Lydia McGregor had not moved from her spot beside Dougal's bed, where she sat, clutching a wood rosary, worrying the beads through her fingers without really saying much of a prayer. Somehow the simple act of moving them through her hands felt like prayer enough - if the God she prayed to heard her, he already knew her inquiry, she reckoned, and so she simply stared at Dougal and worried. Dougal's eyes had not yet opened, his skin pale, his lips a funny shade - almost blue. Lydia shivered from cold and fear.

Suddenly, there was a commotion in the hallway outside the room and Lydia looked up and saw several nurses rush by and, far off, she heard the sound of a barking dog.

A dog? In a hospital!? She thought, I never!

Another nurse ran past the door as the dog's barking got louder.... And louder.... And then a flash of unruly black fur and a wagging tail went past the room, followed by now four... no, five... nurses.

Lydia stood up and went to the door to investigate, her rosary hanging about her wrist, where she'd tangled it like an overlarge bracelet. She stuck her head into the hall and looked after the way the dog had gone.

"Hullo Mrs. McGregor."

She turned and saw the presbyterian reverend coming up behind her - Malcolm McGonagall. She quickly stowed her rosary into her pocket. "Reverend," she greeted him, and she smiled as Halley McGonagall, the reverend's wife, stepped 'round him, their three year old daughter on her hip. "Mrs. McGonagall," she added, nodding to her.

Halley smiled, "Morning, Mrs. McGregor," she replied.

Malcolm hugged Lydia gently, patting her back, and murmured, "I can as soon as I heard. How is he?"

Lydia had no idea that the reverend had any part at all in getting Dougal to the Caithness hospital. "They think it was some sort of... of gang or something... a mugging, they're saying... said he was drinking at the pub again." She wiped her eyes, "He'd been clean so long but... something made him start again a couple months ago and he's been hitting it hard since." She looked down, "They say he cannot be healed."

Down the hall, the dog's barking continued and the nurse's station stood unoccupied.

Halley McGonagall wrapped her arms about Lydia's shoulder as the woman began to cry.

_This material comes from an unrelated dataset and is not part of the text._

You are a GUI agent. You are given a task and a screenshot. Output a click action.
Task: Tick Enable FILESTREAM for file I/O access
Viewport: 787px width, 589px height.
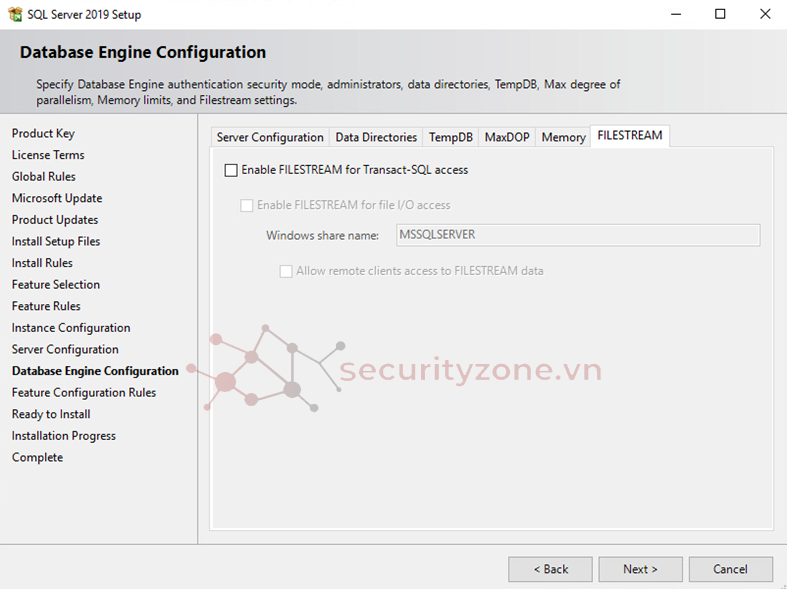[x=247, y=205]
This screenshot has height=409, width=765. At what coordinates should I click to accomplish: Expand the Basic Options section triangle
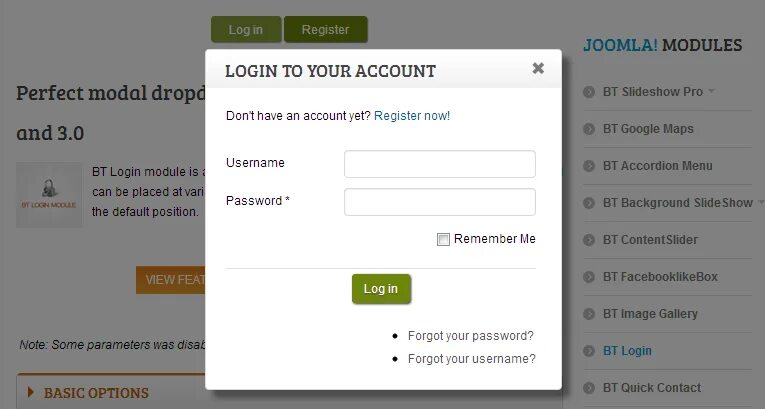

The Reverend looked toward the bed in the room and he suggested, "P'haps you'd like to have a moment of prayer... Halley, could you take our dear Lydia to the chapel room to pray together? He said, turning to his wife.

Lydia looked nervous, "Oh... I... I don't know, I don't want him to be alone... if he wakes up... and..."

"I'll sit with him," Malcolm promised.

Lydia looked rather as though she were unsure what she'd just agreed to - but she followed Halley away down the hall and as they went, Malcolm heard her ask, "Did you see that dog that's gone by just now?"

He waited until Halley had gotten Lydia 'round the bend at the end of the long corridor, then he turned 'round and called, "Min!"

Minerva McGonagall stepped out from the waiting room off the hall that she had been waiting in and walked down the hallway toward Malcolm, her heart in her throat. The muggle hospital smelled of soap and illness and she fretted, rubbing her hands together, hating the dismal feeling in the place. St. Mungo's had enchanted that sort of traditional hospital smell away, and it always felt more hopeful than muggle establishments felt.